Dear Bokja was first serialized as an audiobook before the official publication. How was it different from your previous works, and how did you feel?

 

When I was first suggested about serializing an audiobook, I had to think about how I would write it. Because listening and reading are different in how long readers can concentrate, I had to consider how well the story can be delivered to the listeners. And the answer I got was writing the story in the style of a letter. It was the most effective way of delivering the story considering the composition and scenes of the book. As a letter is a highly private medium exchanged between individuals, I thought writing the story in a letter might be helpful. It would enhance narrative delivery by recalling the listeners' experience related to it. So I came up with this letter format as it would be serialized as an audiobook. Literary works mainly revolve around the writer's values and the overall quality of the story, but I had to think of who is going to enjoy my work as the platform is different. It was quite a new experience, and I felt the warmth from readers as they were mostly nice and friendly. If a second chance is given, I might give it a try again.

 

What was the most impressive comment that you received during the series of the audiobook?

 

The audio clips were uploaded at midnight, and I would always go to bed after reading the comments the first-listeners left. Some of the listeners would correct some wrong information, for example, the nuance of the Jeju dialect and information about the real figures that appeared in the story.
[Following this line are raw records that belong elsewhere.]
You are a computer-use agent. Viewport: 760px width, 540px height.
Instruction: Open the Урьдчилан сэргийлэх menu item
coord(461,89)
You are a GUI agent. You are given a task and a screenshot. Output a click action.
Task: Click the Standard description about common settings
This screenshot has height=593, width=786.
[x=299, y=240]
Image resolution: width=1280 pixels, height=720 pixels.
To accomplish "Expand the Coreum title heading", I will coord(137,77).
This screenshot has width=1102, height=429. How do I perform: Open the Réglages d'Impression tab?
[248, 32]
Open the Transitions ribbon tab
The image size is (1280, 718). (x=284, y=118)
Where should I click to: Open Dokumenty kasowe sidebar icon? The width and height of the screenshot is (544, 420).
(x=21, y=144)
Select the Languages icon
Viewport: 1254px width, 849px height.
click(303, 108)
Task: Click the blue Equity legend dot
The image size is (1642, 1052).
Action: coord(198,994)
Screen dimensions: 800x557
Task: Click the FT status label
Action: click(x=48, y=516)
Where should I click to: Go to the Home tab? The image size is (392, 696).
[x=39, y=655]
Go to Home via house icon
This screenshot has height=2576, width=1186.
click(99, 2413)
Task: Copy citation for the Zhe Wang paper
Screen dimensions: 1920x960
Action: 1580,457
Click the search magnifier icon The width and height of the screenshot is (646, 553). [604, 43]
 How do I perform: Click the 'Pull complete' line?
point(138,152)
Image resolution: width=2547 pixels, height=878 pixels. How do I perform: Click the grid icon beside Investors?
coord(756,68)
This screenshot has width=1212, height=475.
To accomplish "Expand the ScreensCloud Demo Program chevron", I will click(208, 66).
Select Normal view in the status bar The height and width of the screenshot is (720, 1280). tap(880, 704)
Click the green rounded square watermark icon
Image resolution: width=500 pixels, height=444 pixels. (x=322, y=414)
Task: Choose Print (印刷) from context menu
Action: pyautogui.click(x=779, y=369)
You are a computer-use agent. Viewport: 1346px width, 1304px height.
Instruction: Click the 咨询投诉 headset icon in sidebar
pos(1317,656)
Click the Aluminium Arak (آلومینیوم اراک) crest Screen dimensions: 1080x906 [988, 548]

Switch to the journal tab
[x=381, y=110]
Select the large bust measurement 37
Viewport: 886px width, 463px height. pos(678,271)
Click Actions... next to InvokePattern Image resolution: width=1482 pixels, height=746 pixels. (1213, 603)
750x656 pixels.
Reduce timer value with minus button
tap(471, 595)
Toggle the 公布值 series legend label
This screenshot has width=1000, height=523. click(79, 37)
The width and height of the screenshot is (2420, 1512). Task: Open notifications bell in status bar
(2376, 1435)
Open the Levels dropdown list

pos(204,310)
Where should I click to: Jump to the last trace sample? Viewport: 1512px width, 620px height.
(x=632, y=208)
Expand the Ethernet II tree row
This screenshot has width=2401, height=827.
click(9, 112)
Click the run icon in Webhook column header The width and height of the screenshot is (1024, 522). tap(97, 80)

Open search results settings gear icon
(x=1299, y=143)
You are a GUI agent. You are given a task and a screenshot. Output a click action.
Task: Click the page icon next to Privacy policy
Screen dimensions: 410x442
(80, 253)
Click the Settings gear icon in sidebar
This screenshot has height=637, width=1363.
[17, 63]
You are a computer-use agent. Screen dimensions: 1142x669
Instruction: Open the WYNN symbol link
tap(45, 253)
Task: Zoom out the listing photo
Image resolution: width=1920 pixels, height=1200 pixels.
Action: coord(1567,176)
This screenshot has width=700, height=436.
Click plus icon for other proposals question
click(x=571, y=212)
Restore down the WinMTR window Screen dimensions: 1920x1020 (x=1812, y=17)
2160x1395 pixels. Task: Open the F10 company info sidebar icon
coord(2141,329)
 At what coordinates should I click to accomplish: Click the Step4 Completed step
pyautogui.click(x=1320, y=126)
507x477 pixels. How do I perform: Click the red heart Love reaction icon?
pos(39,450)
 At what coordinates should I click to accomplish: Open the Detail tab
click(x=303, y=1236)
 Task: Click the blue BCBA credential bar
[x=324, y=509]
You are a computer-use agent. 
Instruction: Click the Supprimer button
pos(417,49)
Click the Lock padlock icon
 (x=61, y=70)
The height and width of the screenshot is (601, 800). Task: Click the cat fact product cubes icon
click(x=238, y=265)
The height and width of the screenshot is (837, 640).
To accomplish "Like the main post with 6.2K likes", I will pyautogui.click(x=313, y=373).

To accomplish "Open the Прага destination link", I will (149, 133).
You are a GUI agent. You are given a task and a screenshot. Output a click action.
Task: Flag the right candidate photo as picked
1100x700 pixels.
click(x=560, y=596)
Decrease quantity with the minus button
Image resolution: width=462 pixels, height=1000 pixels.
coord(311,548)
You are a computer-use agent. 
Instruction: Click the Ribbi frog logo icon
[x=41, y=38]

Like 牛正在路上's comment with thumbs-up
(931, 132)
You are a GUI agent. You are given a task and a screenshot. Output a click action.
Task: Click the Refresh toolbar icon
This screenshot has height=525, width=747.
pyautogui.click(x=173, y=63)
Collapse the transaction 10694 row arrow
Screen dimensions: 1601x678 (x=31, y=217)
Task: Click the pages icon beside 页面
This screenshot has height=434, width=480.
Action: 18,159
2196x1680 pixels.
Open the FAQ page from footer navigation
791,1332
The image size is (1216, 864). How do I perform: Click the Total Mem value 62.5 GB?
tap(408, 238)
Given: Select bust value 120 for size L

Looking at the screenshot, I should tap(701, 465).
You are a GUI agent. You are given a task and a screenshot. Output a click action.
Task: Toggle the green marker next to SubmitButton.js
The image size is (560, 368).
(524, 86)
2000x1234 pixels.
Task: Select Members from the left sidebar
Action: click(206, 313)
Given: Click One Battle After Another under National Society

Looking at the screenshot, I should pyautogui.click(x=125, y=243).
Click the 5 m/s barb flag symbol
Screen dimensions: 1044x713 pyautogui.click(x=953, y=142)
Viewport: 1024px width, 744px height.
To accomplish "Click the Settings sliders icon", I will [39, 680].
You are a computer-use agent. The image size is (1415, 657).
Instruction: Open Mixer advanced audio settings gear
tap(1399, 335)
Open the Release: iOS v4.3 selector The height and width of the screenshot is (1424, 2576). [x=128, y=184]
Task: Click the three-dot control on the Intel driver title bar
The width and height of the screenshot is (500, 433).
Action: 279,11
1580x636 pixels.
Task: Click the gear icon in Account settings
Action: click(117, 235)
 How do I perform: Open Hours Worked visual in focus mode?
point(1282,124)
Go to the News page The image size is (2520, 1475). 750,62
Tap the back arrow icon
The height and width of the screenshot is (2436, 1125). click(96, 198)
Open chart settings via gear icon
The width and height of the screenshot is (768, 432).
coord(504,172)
Such interaction with the listeners was a magnificent experience for me.
Also, I could recognize that quite a lot of the readership was in more than their 50s as I got to see the statistics during the series. It was good news as I felt like my readership expanded through the new medium.

 

 

Readership expansion is indeed important,but I really like how readers remain fans of the author they like.

 

 

The news says Dear Bokja began its third printing during the pre-sale period before the official release. What do you think about this explosive popularity?

 

What really helps me is the readers that read my previous work move on to my next work. Expanding readership is important, for sure, but I really like how readers remain fans of the author. It's because, you know, I can write for more than several decades, and my readers, they are really precious to me. (Laughs). When I released my second full-length novel, I was worried how much the readers from my previous work would have interest in it, but how it turned out in the market sounds so positive that I am relieved now. I also grew some confidence that even though I make new attempts, my readers would accept them.

 

What are your plans for the future?

 

I'm thinking of publishing a short-novel collection in the first half of next year with all the short stories I've released since 2019. You know, this short novel as a genre vividly reflects the changes of the writer or the writer is going through. So, I think you might be able to take a glimpse at what kind of things I am doing lately through the collection.

 

Before wrapping up, what would you like to say to our subscribers?

 

We are undergoing an unprecedentedly challenging time due to the pandemic. All of us, not only Koreans but overseas readers, too. Some may fear why we are going through this and how the world will change in the future. I think it is like an empty schedule where we can think about future changes in our life. So, please, stay healthy. Good moments will follow after, so I hope you spend this hard time preparing for those moments that will be back someday.